┌─ Input records
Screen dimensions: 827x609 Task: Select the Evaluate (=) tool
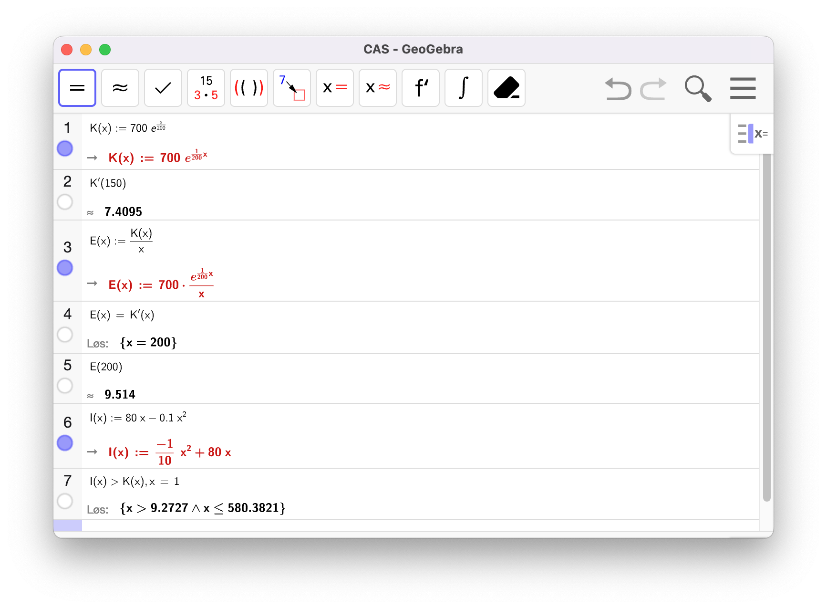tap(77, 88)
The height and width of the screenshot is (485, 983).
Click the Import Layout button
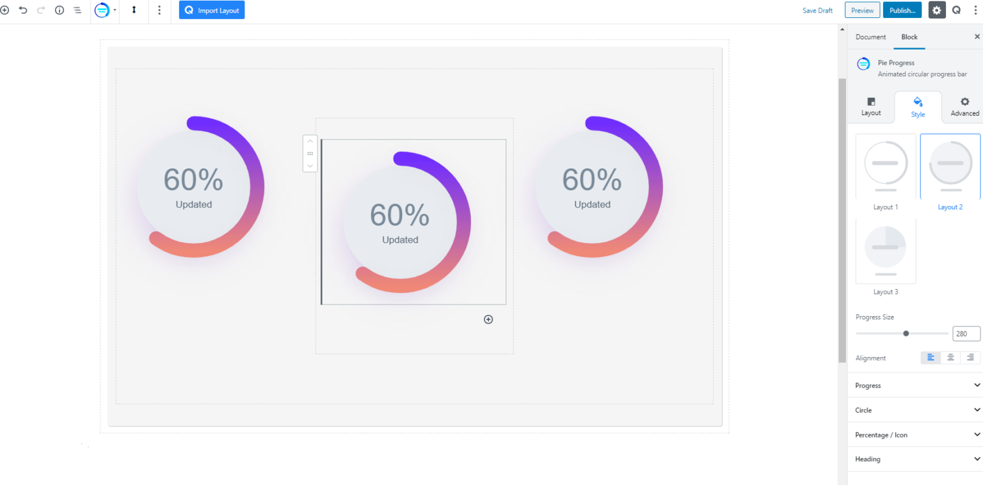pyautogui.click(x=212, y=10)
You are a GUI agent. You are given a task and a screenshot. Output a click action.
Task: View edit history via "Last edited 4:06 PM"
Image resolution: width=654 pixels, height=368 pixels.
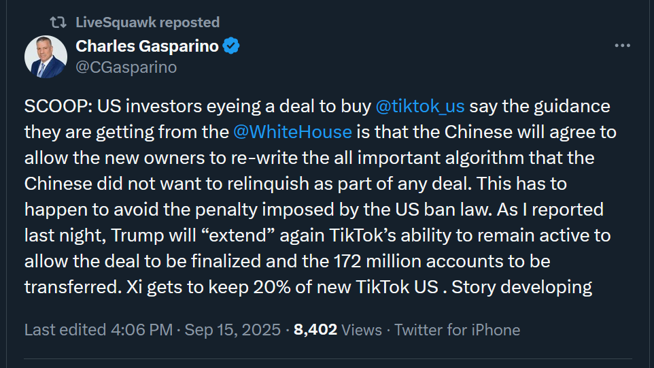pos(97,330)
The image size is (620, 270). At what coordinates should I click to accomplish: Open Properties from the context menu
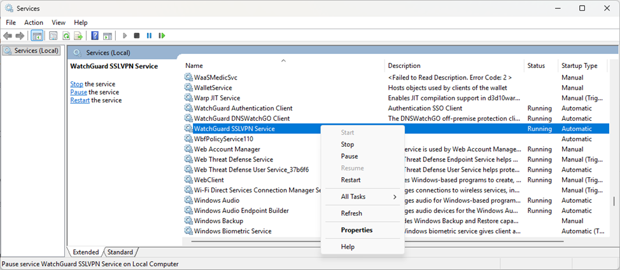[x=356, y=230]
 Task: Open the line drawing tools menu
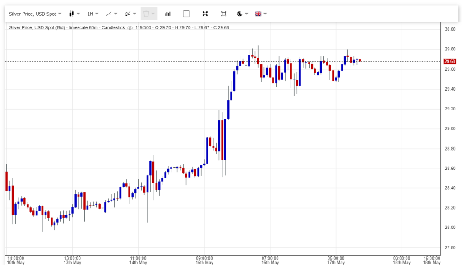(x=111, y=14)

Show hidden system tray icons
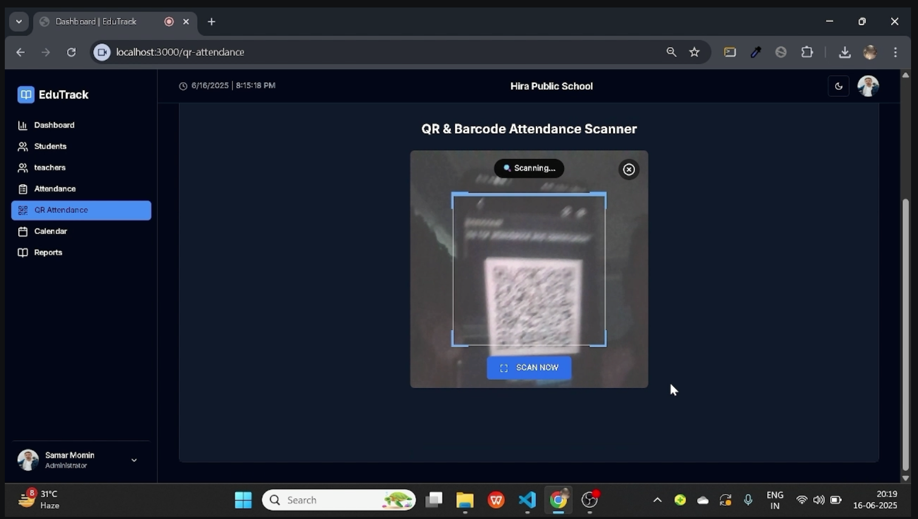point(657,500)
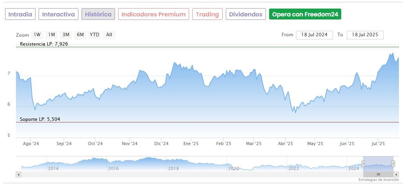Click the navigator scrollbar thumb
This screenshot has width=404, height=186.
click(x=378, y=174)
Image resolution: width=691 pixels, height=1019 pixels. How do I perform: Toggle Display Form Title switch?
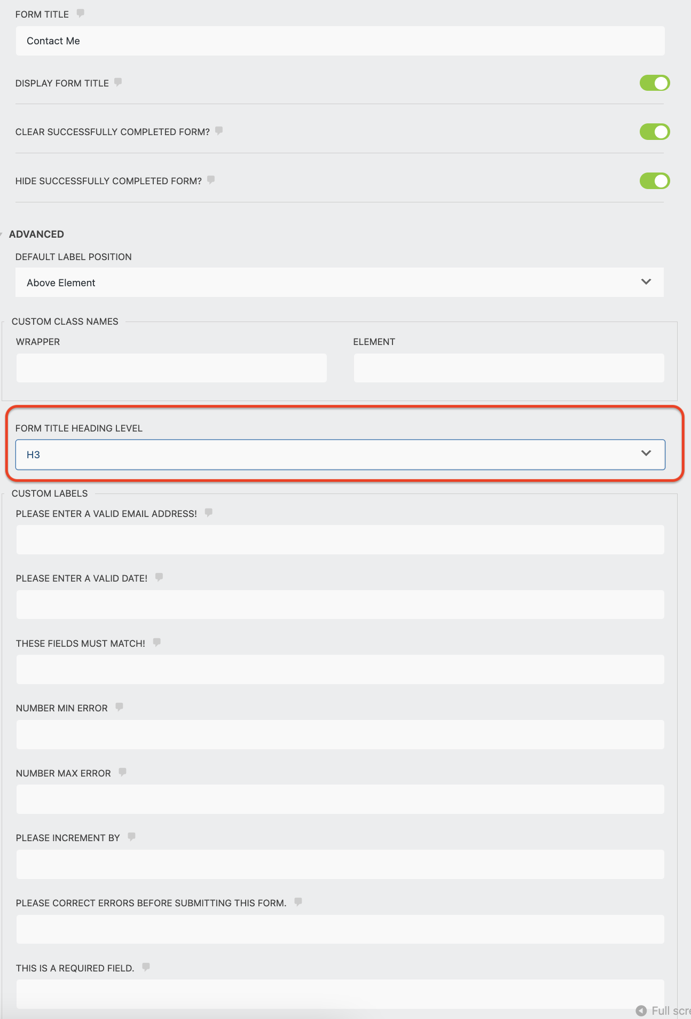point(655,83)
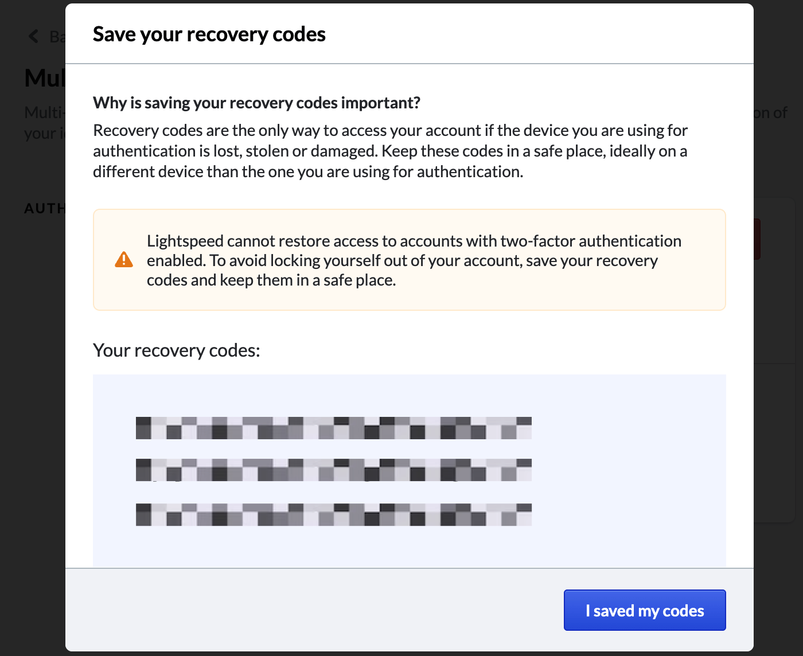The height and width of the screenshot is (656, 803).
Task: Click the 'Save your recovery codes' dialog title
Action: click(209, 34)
└─
◆ Problem requirements:
Only the pictures are to be left out; repeat all other material exactly.

◆ Solution below:
Screen dimensions: 827x609 Task: Select the Evaluate (=) tool
tap(77, 88)
The height and width of the screenshot is (485, 983).
Click the Import Layout button
pyautogui.click(x=212, y=10)
You are a GUI agent. You are given a task and a screenshot. Output a click action.
Task: View edit history via "Last edited 4:06 PM"
Image resolution: width=654 pixels, height=368 pixels.
pos(97,330)
The image size is (620, 270). At what coordinates should I click to accomplish: Open Properties from the context menu
[x=356, y=230]
 Task: Open the line drawing tools menu
(x=111, y=14)

Show hidden system tray icons
point(657,500)
Click the navigator scrollbar thumb
This screenshot has width=404, height=186.
click(x=378, y=174)
Image resolution: width=691 pixels, height=1019 pixels. How do I perform: Toggle Display Form Title switch?
point(655,83)
The height and width of the screenshot is (656, 803).
Task: Click the 'Save your recovery codes' dialog title
Action: click(209, 34)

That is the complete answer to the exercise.